**Exercise brief**:
Your answer should hold only the lines from the one containing "Given: Click the Cambodian Apples post title" through the last line below, copied exactly; pictures stay out.

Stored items
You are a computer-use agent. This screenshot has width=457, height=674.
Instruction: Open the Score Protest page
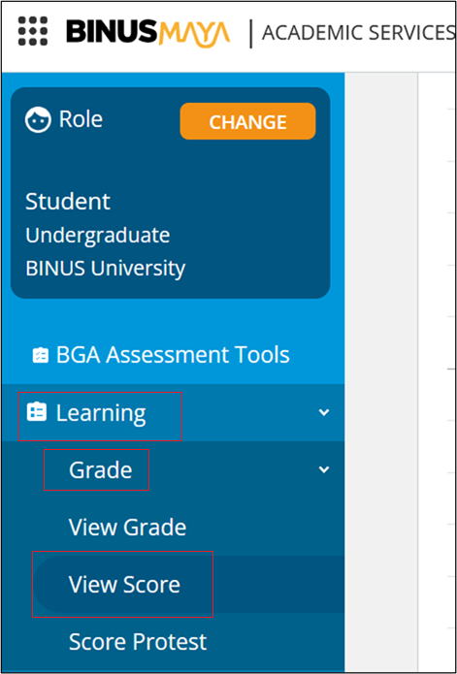click(x=138, y=642)
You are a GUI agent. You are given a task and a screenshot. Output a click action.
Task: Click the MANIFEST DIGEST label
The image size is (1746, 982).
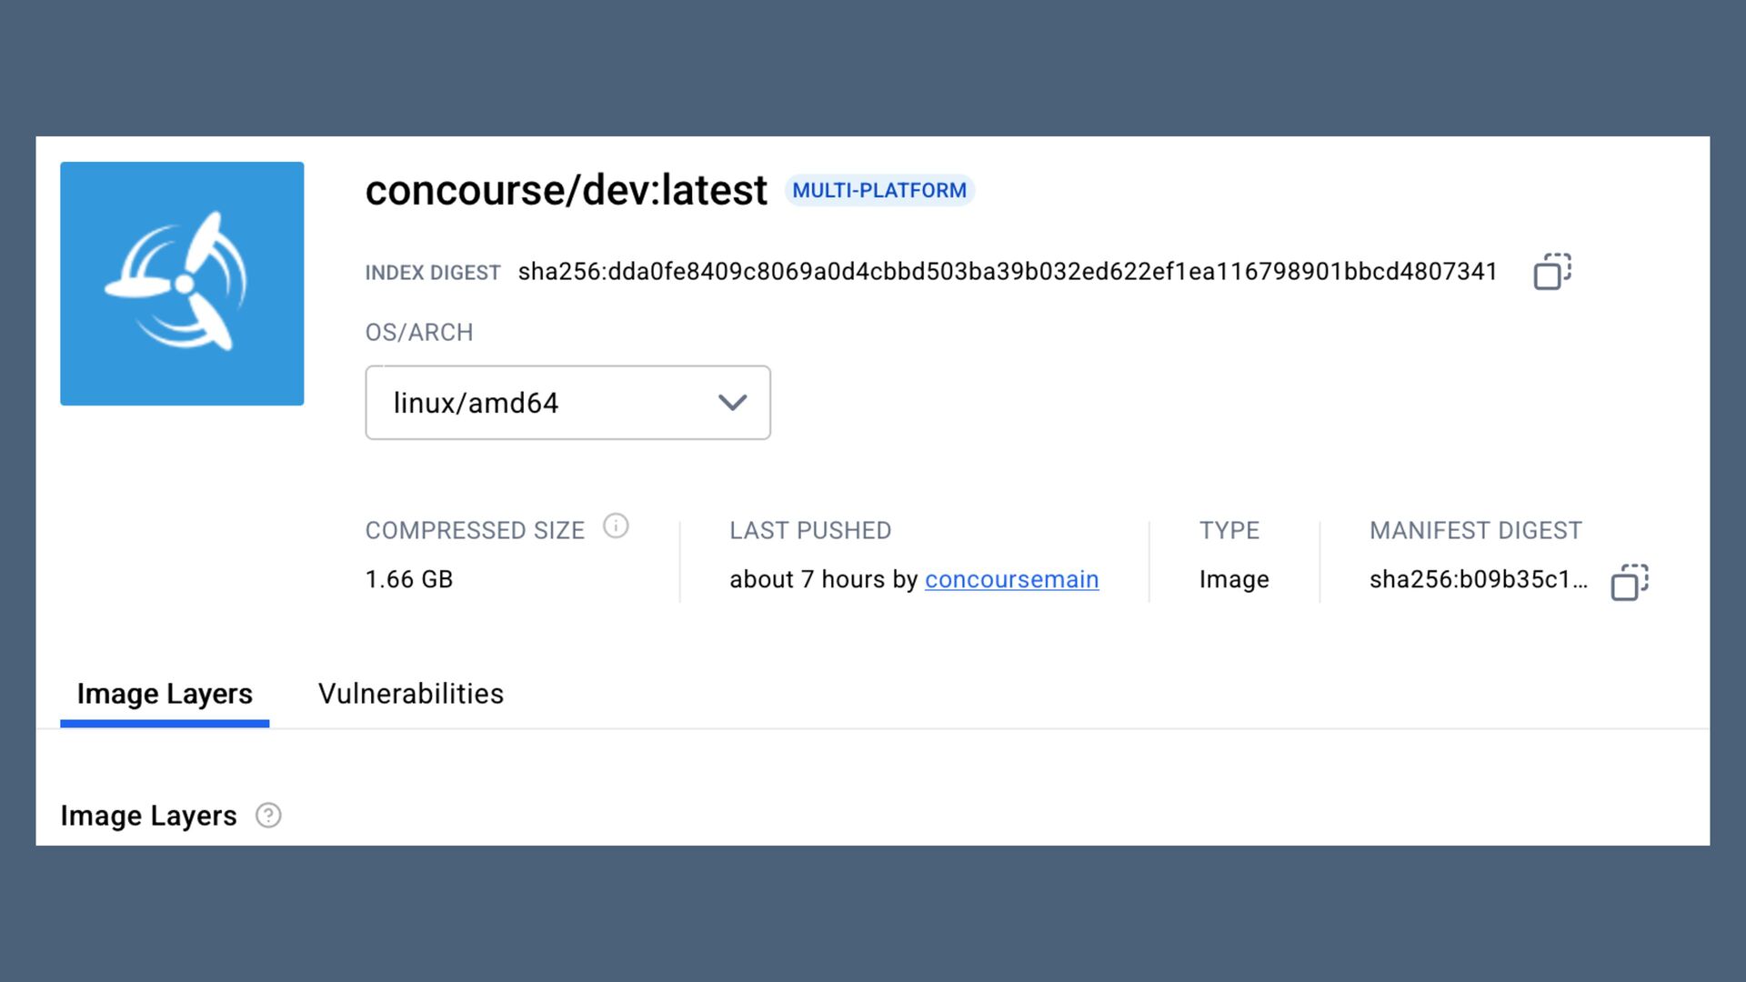pyautogui.click(x=1476, y=530)
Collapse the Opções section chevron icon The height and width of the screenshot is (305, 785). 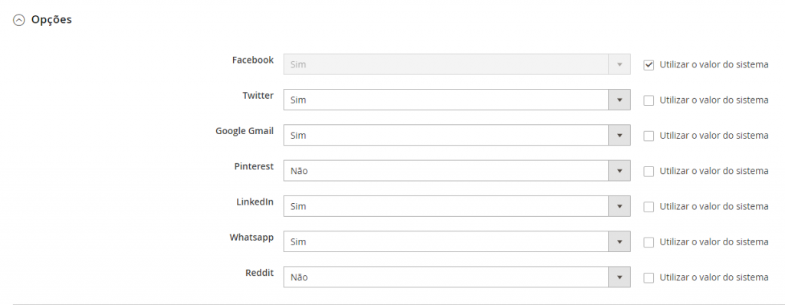[x=18, y=20]
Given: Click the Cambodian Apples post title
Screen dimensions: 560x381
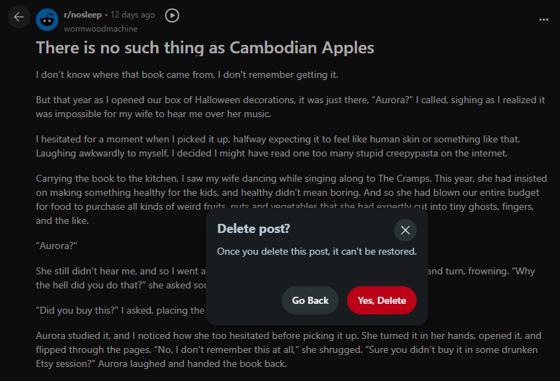Looking at the screenshot, I should coord(204,48).
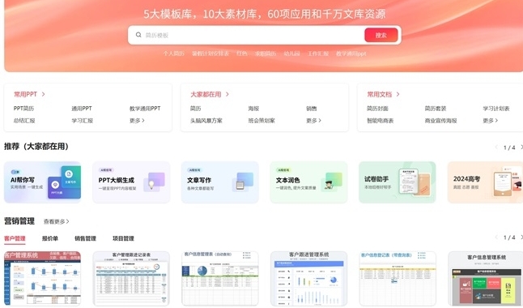Open the 客户跟进管理系统 template thumbnail

[x=308, y=278]
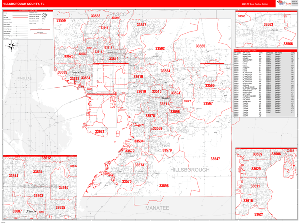The width and height of the screenshot is (300, 223).
Task: Click ZIP code 33592 label
Action: (160, 49)
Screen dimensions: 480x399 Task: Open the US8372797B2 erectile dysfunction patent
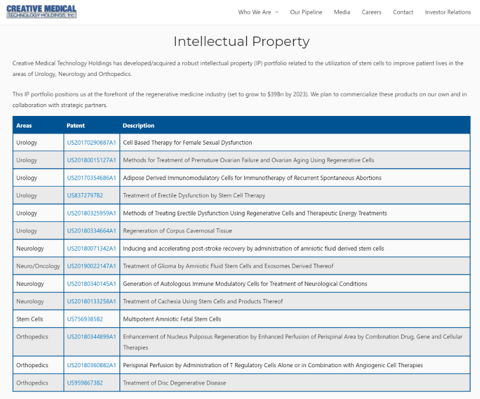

**Response to this exercise**:
Given: Click the Cambodian Apples post title
Screen dimensions: 560x381
Looking at the screenshot, I should coord(204,48).
Open the 客户跟进管理系统 template thumbnail

[x=308, y=278]
The width and height of the screenshot is (300, 223).
Task: Click ZIP code 33592 label
Action: (160, 49)
Screen dimensions: 480x399 Task: Open the US8372797B2 erectile dysfunction patent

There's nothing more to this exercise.